My spirits sank into my shoes. I'd been wrong.

Tack wasn't there. Which meant Tack was dead.

I didn't even have the heart to call out.

Bushes rustled. I spun.

A skinny kid emerged with greasy black hair stuck to his forehead. His clothes were filthy, but there was a devilish gleam to his blue eyes.

"What took you guys so long? I was running out of berries."





PART FIVE



THE GUARDIAN





45


NOAH



Tack strolled into the clearing.

He faked a yawn, trying to play it cool. But his relieved eyes betrayed him. I could tell he was extremely glad to see us. Then Min tackled him in a flying bear hug.

"Tack!" Tears streamed from her eyes. He laughed, begging for mercy as they toppled to the ground.

I stood rooted to the spot. He's alive. She was right.

Logically, I knew that finding Tack alive was the object of our trip-what we'd been desperately hoping for-but seeing him in the flesh nearly overwhelmed me.

I watched him die. Saw the light leave his eyes.



       
         
       
        

Yet here he is, like it never happened.

Min was straddling Tack and punching him in the chest as he lay pinned to the ground. "Tell me everything!" she demanded. "How are you here?"

"Get off me first!" Tack croaked, though I suspected he was perfectly content.

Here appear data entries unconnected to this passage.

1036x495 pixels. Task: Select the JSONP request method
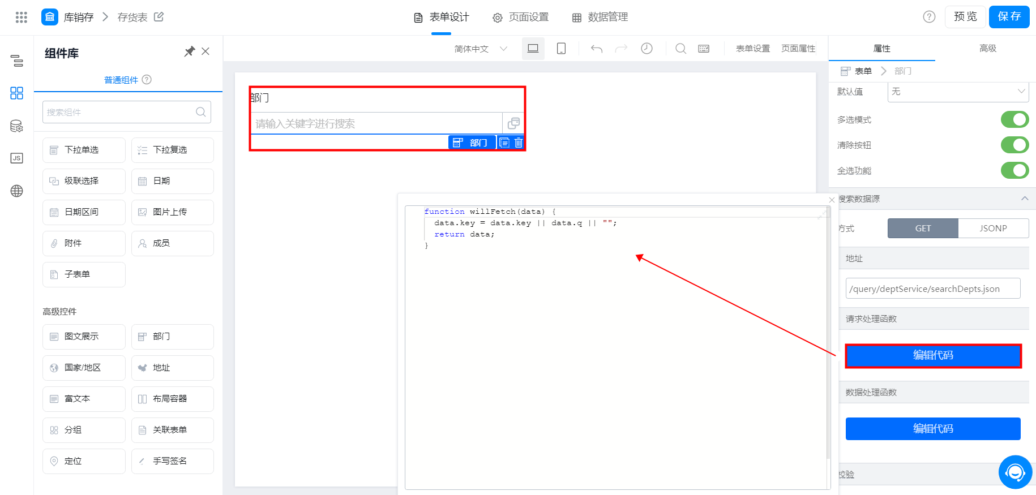(x=993, y=229)
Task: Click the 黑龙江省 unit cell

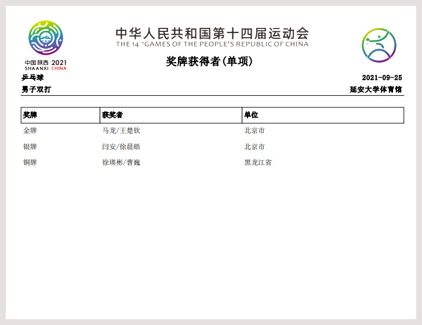Action: tap(258, 163)
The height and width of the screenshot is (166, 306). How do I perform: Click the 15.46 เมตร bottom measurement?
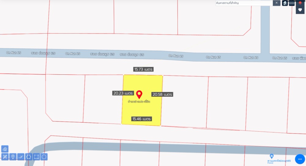(x=142, y=119)
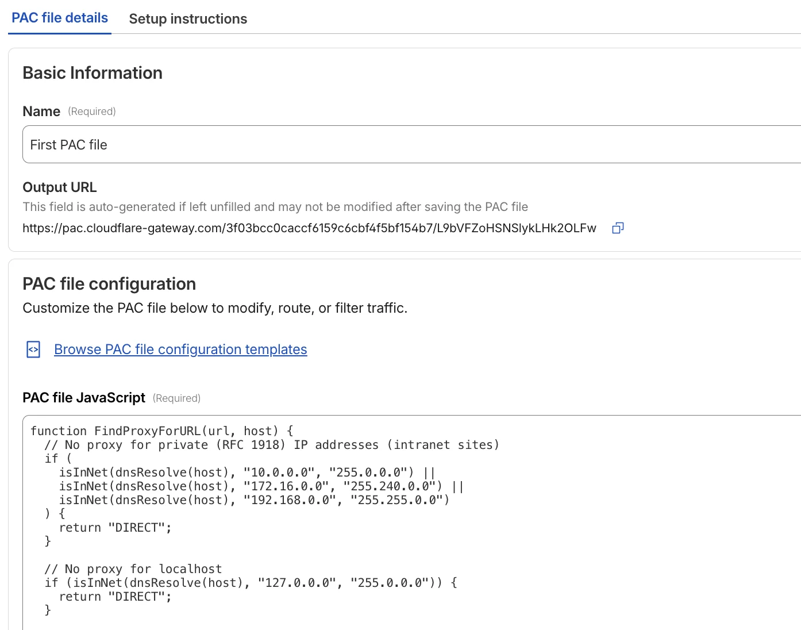
Task: Click the Basic Information heading
Action: 93,73
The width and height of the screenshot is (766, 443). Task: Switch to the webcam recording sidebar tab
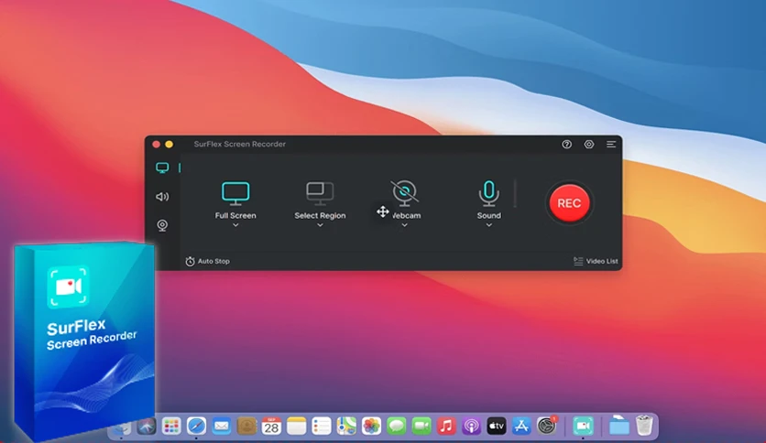pos(162,225)
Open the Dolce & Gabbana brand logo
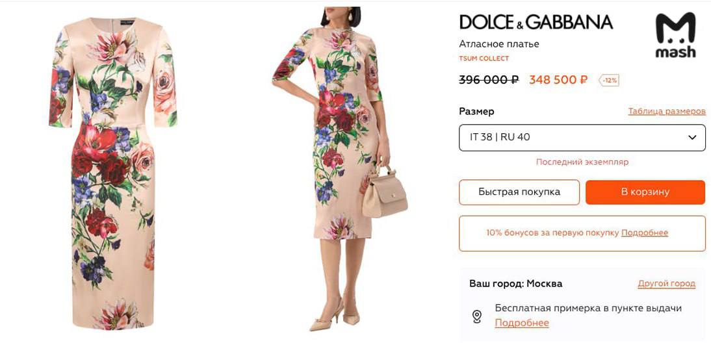The height and width of the screenshot is (343, 711). click(536, 22)
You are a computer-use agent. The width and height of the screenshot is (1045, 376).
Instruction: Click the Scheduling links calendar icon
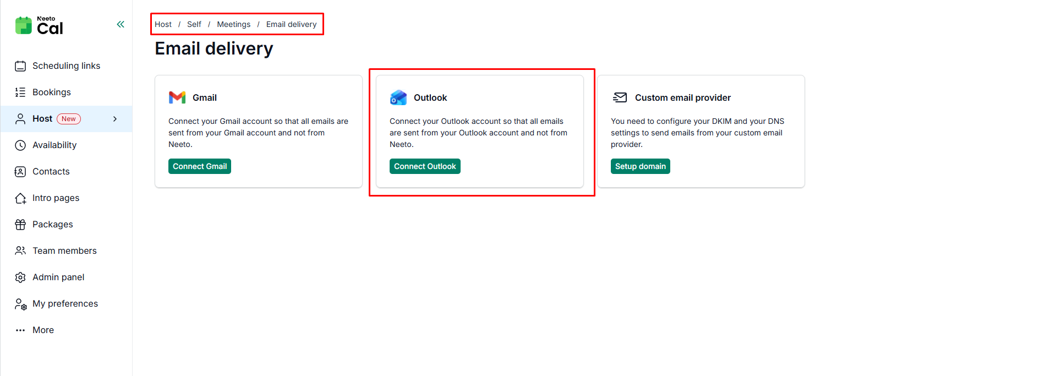click(20, 66)
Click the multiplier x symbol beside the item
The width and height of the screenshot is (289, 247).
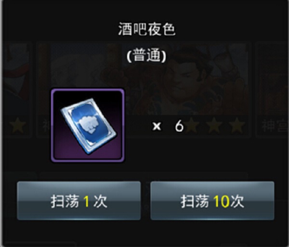157,127
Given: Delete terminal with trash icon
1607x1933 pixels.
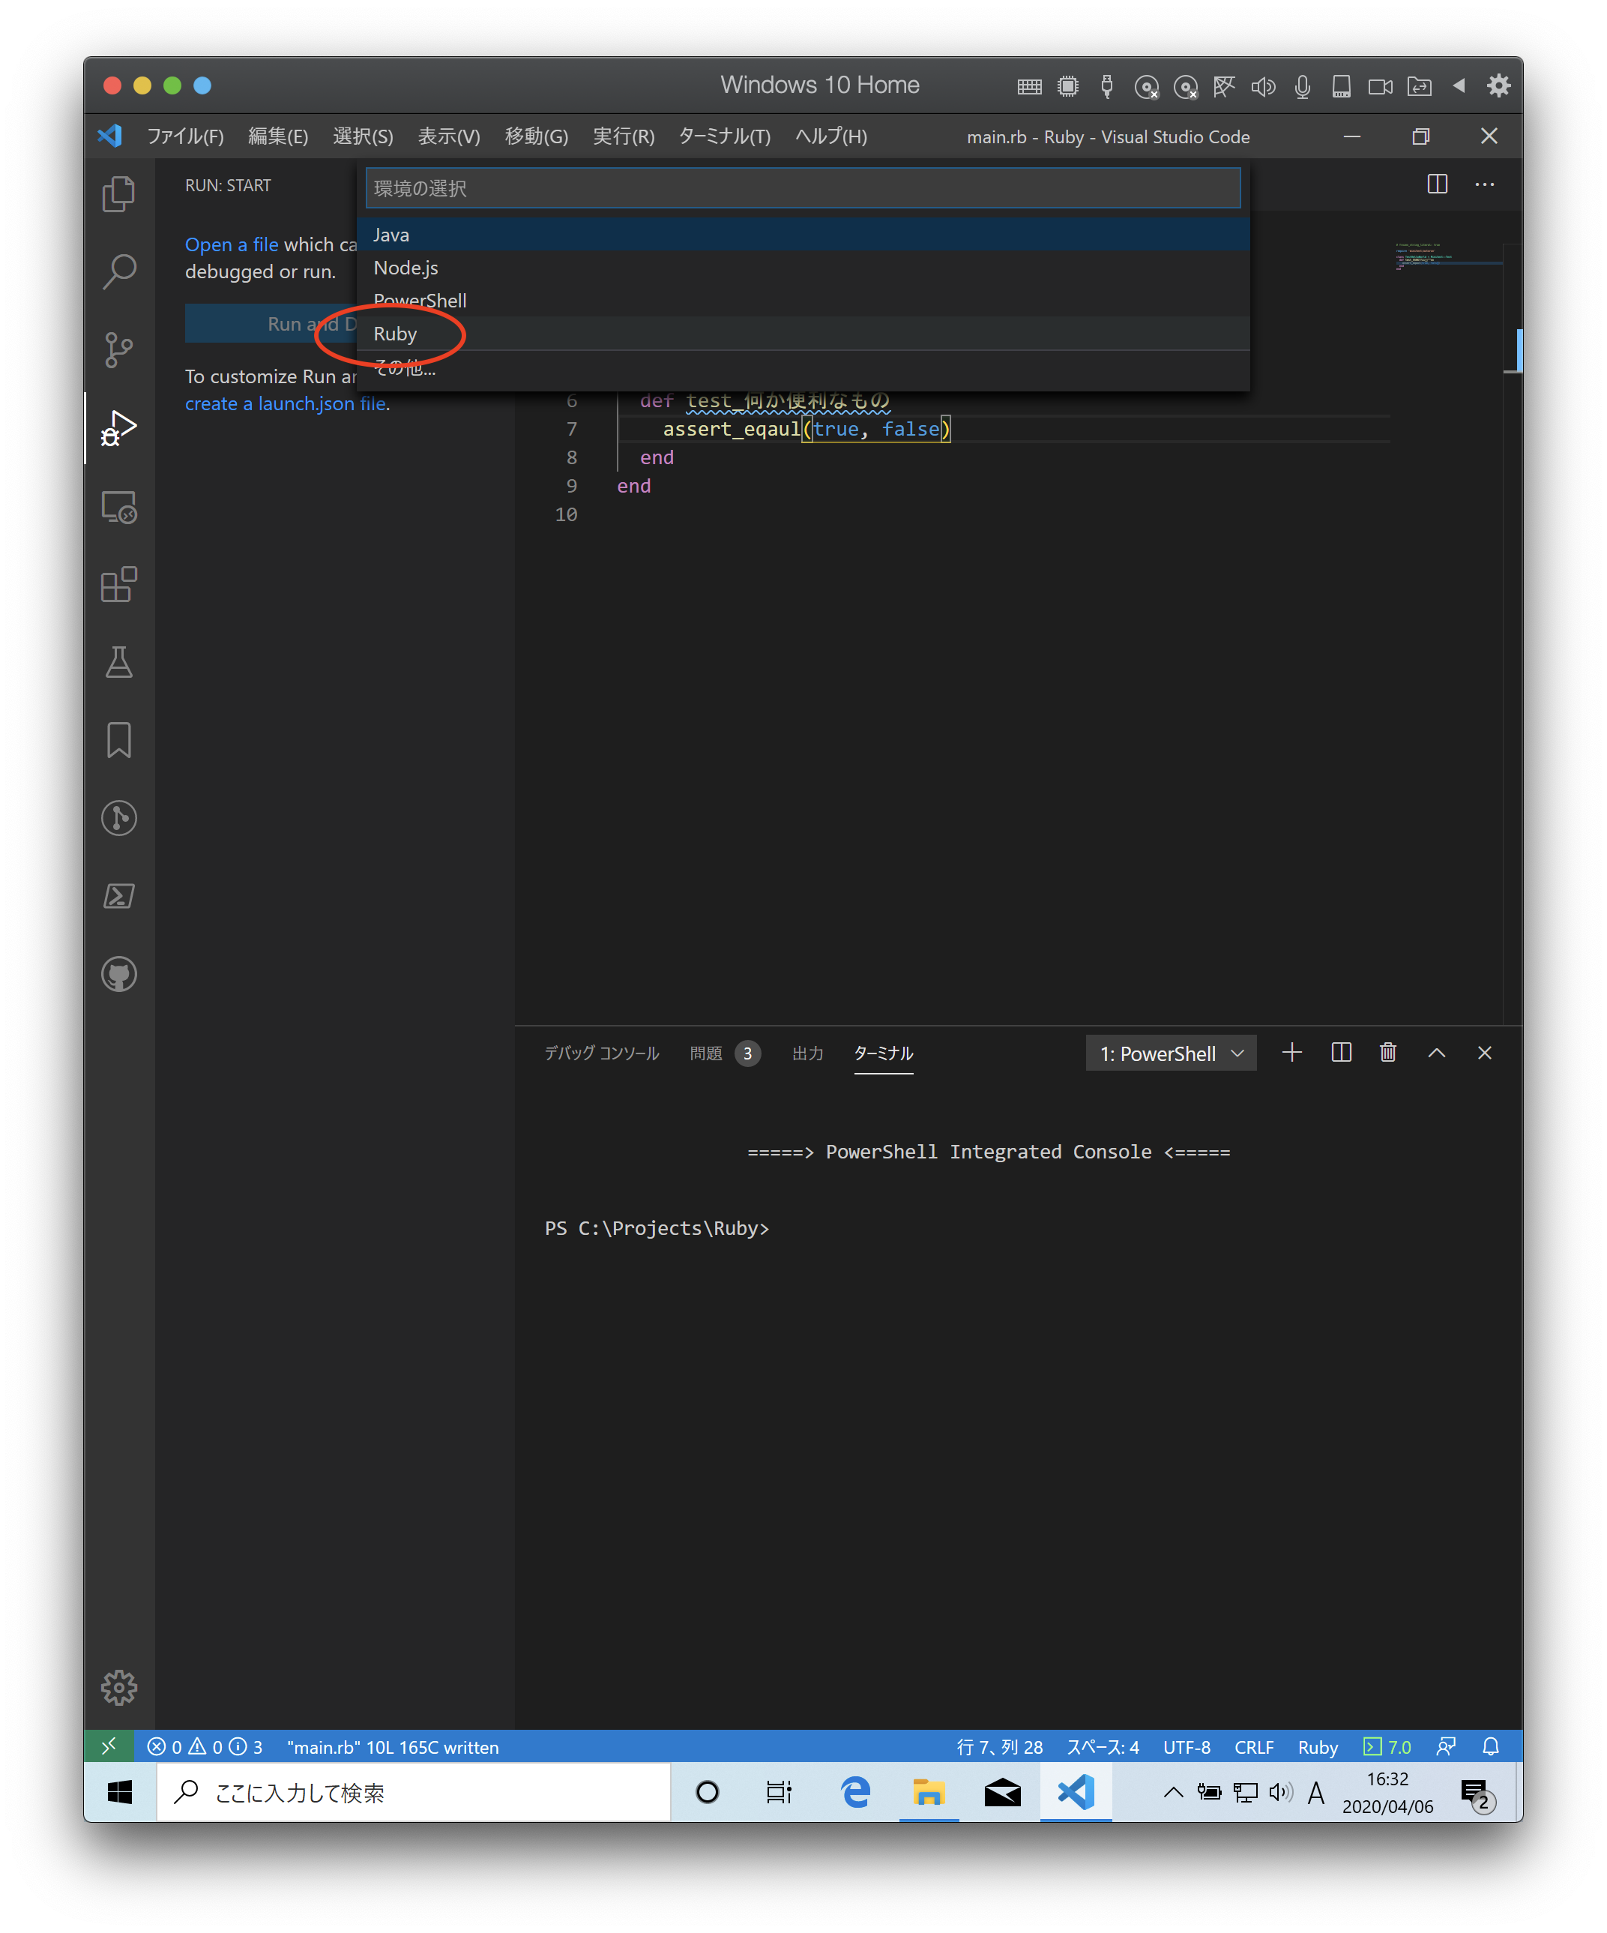Looking at the screenshot, I should (x=1388, y=1052).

Min relented and they both stood up. Tack glanced over at me. Gave a head nod, which I returned. Then he turned back to Min, eyebrows climbing his forehead. "I have no idea how I got here. The last thing I remember is collapsing in the church."

He flinched involuntarily. I understood. I knew what it was like to be murdered.

Min pulled him into another quick hug. "Just tell us what you remember."

Tack seemed to focus inward. "I felt the knife go in. Felt it . . . pierce my heart." His breathing picked up, a sheen of sweat dampening his brow. "I went numb. My brain stopped working, and I hit the floor. Then . . ." His hands rose, accentuating an impossible description. "Nothing. I woke up here. Not even a rip in my clothes."

Tack looked at Min, then me. "Just like you guys described. How is that possible?"

"We don't know, but you're not the only one." Min told him about Hector.

"So, what, no one can die now? We all reset like you guys?"

"No idea," Min admitted, brushing hair from her face. "But it's a possibility."

"Has it always been like this?" Tack wondered aloud. "I've never freaking croaked before, but maybe I would've reset every time, too."

"Kids in Fire Lake have died," I pointed out unhappily. "Remember Mary and Pete? They didn't come back." My thoughts were racing down tunnels, a dark idea taking shape. "I keep circling back to town square. They obviously gassed us for a reason. This might be it."

"But you and I have been resetting for years," Min said, tapping her thigh with an index finger. "We died and came back five times before they rounded anyone else up."

"We're the betas, remember?" The idea gathered steam in my head. "Project Nemesis used four test subjects as guinea pigs in the early trials. Then they gathered our whole class together to activate their final plan. That mist was probably some kind of experimental chemical. Maybe they were . . . infecting everyone, giving our classmates the same thing we've had since we were kids."

Min was slowly nodding. "The shots in kindergarten. They took Noah and me into the woods. We could've been injected with something, then had our responses tested for years. Until the bastards were ready to infect the whole sophomore class." 

"But where did they go?" Tack countered. "Noah's theory doesn't explain why everyone vanished while we were unconscious, or . . . or"-he shuddered, then forged ahead-"or dead in the square. And how did the valley repair itself? That part blows my mind, no matter what angle I come at it from. Buildings don't fix themselves."

Min groaned. "You're right. I think Noah's close, but we're still missing something."

I ground my teeth. The answers felt tantalizingly close. I didn't want the moment to slip away. "The damage could've been a mass delusion. Maybe the earthquakes, too." My eyes popped. "Oh man, I suppose it's possible that even the Anvil was invented. All of it-the reports, the natural disasters, everything-faked from the beginning. Our whole last week could've been one giant head game! Part of the Nemesis experiment. We're isolated up here in the valley. They could've manipulated everything."